**DATA FOR THE TASK**:
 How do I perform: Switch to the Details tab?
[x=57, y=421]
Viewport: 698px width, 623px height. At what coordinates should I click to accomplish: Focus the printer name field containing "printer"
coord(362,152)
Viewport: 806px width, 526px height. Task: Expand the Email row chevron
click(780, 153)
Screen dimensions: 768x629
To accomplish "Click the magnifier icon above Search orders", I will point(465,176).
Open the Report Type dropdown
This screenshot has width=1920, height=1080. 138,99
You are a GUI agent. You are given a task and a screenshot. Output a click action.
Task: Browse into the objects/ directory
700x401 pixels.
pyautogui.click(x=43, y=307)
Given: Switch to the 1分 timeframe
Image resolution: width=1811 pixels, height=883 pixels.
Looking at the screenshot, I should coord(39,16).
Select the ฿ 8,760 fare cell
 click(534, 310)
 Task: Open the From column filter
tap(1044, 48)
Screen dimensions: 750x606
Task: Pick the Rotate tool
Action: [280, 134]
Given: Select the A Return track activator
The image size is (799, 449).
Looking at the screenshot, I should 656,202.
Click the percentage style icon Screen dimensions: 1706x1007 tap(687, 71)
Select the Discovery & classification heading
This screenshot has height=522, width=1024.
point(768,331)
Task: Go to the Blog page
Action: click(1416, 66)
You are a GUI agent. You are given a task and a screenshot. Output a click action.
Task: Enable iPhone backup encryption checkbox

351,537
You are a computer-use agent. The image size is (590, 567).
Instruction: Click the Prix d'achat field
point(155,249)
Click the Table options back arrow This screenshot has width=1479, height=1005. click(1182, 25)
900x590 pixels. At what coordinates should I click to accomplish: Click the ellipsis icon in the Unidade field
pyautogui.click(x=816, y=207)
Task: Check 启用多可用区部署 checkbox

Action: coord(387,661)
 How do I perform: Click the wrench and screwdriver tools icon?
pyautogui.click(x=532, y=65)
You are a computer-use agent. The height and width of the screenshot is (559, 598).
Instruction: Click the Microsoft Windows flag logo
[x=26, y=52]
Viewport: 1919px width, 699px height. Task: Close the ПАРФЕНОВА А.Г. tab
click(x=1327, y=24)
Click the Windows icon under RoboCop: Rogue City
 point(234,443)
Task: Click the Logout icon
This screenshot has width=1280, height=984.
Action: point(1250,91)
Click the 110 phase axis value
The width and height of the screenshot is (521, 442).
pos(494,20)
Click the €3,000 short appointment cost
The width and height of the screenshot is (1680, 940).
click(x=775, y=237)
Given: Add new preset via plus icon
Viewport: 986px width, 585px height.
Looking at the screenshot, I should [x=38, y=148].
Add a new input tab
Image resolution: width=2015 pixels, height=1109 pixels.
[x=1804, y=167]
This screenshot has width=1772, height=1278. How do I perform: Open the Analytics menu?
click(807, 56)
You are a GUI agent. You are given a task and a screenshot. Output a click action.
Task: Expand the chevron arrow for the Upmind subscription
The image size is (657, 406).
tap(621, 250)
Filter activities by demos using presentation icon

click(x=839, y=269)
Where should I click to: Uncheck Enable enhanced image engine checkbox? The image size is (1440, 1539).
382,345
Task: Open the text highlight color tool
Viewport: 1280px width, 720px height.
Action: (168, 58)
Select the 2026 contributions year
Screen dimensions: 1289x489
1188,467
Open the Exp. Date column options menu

**WHAT IS BEING ASKED**:
Could you write out all of the lines above again, switching every "checkbox" to "check box" and leaving everything else as it is?

**IN RESPONSE**:
 How do I perform: Switch to the Details tab?
[x=57, y=421]
Viewport: 698px width, 623px height. At what coordinates should I click to accomplish: Focus the printer name field containing "printer"
coord(362,152)
Viewport: 806px width, 526px height. Task: Expand the Email row chevron
click(780, 153)
Screen dimensions: 768x629
To accomplish "Click the magnifier icon above Search orders", I will point(465,176).
Open the Report Type dropdown
This screenshot has width=1920, height=1080. 138,99
You are a GUI agent. You are given a task and a screenshot. Output a click action.
Task: Browse into the objects/ directory
700x401 pixels.
pyautogui.click(x=43, y=307)
Given: Switch to the 1分 timeframe
Image resolution: width=1811 pixels, height=883 pixels.
Looking at the screenshot, I should coord(39,16).
Select the ฿ 8,760 fare cell
 click(534, 310)
 Task: Open the From column filter
tap(1044, 48)
Screen dimensions: 750x606
Task: Pick the Rotate tool
Action: [280, 134]
Given: Select the A Return track activator
The image size is (799, 449).
Looking at the screenshot, I should 656,202.
Click the percentage style icon Screen dimensions: 1706x1007 tap(687, 71)
Select the Discovery & classification heading
This screenshot has height=522, width=1024.
point(768,331)
Task: Go to the Blog page
Action: click(1416, 66)
You are a GUI agent. You are given a task and a screenshot. Output a click action.
Task: Enable iPhone backup encryption check box

351,537
You are a computer-use agent. The image size is (590, 567).
Instruction: Click the Prix d'achat field
point(155,249)
Click the Table options back arrow This screenshot has width=1479, height=1005. click(1182, 25)
900x590 pixels. At what coordinates should I click to accomplish: Click the ellipsis icon in the Unidade field
pyautogui.click(x=816, y=207)
Task: Check 启用多可用区部署 check box

Action: coord(387,661)
 How do I perform: Click the wrench and screwdriver tools icon?
pyautogui.click(x=532, y=65)
You are a computer-use agent. The height and width of the screenshot is (559, 598).
Instruction: Click the Microsoft Windows flag logo
[x=26, y=52]
Viewport: 1919px width, 699px height. Task: Close the ПАРФЕНОВА А.Г. tab
click(x=1327, y=24)
Click the Windows icon under RoboCop: Rogue City
 point(234,443)
Task: Click the Logout icon
This screenshot has width=1280, height=984.
Action: point(1250,91)
Click the 110 phase axis value
The width and height of the screenshot is (521, 442).
pos(494,20)
Click the €3,000 short appointment cost
The width and height of the screenshot is (1680, 940).
click(x=775, y=237)
Given: Add new preset via plus icon
Viewport: 986px width, 585px height.
Looking at the screenshot, I should [x=38, y=148].
Add a new input tab
Image resolution: width=2015 pixels, height=1109 pixels.
[x=1804, y=167]
This screenshot has width=1772, height=1278. How do I perform: Open the Analytics menu?
click(807, 56)
You are a GUI agent. You are given a task and a screenshot. Output a click action.
Task: Expand the chevron arrow for the Upmind subscription
The image size is (657, 406).
tap(621, 250)
Filter activities by demos using presentation icon

click(x=839, y=269)
Where should I click to: Uncheck Enable enhanced image engine check box? The image size is (1440, 1539).
382,345
Task: Open the text highlight color tool
Viewport: 1280px width, 720px height.
Action: (168, 58)
Select the 2026 contributions year
Screen dimensions: 1289x489
1188,467
Open the Exp. Date column options menu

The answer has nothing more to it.